Source data:
******************************

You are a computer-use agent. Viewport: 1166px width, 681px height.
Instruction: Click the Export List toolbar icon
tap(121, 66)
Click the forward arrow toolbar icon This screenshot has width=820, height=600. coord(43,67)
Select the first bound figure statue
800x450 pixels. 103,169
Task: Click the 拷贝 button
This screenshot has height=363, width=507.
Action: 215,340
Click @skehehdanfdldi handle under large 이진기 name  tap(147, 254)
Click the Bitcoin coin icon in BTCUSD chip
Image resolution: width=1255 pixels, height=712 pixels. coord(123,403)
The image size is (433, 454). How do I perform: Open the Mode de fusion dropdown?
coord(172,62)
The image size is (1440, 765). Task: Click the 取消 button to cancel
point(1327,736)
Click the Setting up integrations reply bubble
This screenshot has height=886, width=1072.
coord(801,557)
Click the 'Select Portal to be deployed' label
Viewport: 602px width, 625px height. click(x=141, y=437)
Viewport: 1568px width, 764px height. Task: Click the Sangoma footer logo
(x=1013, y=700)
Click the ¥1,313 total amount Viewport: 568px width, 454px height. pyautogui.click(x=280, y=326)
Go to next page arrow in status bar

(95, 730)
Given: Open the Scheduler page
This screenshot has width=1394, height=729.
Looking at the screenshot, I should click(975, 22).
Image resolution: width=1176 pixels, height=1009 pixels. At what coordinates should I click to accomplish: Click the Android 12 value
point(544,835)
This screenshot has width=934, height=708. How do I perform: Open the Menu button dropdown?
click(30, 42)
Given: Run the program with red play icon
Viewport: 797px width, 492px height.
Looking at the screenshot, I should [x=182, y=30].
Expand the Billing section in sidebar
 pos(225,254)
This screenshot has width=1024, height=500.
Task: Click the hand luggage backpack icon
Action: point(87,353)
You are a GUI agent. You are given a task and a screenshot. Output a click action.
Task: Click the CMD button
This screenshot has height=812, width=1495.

******************************

Task requirements: Copying should begin at the line containing "This screenshot has width=1394, height=729." and end at the last line of the material, with every line in between reproduced exactly.

Written reply:
This screenshot has width=1394, height=729.
Looking at the screenshot, I should click(975, 22).
Image resolution: width=1176 pixels, height=1009 pixels. At what coordinates should I click to accomplish: Click the Android 12 value
point(544,835)
This screenshot has width=934, height=708. How do I perform: Open the Menu button dropdown?
click(30, 42)
Given: Run the program with red play icon
Viewport: 797px width, 492px height.
Looking at the screenshot, I should [x=182, y=30].
Expand the Billing section in sidebar
 pos(225,254)
This screenshot has width=1024, height=500.
Task: Click the hand luggage backpack icon
Action: point(87,353)
You are a GUI agent. You are given a task and a screenshot. Output a click action.
Task: Click the CMD button
This screenshot has height=812, width=1495.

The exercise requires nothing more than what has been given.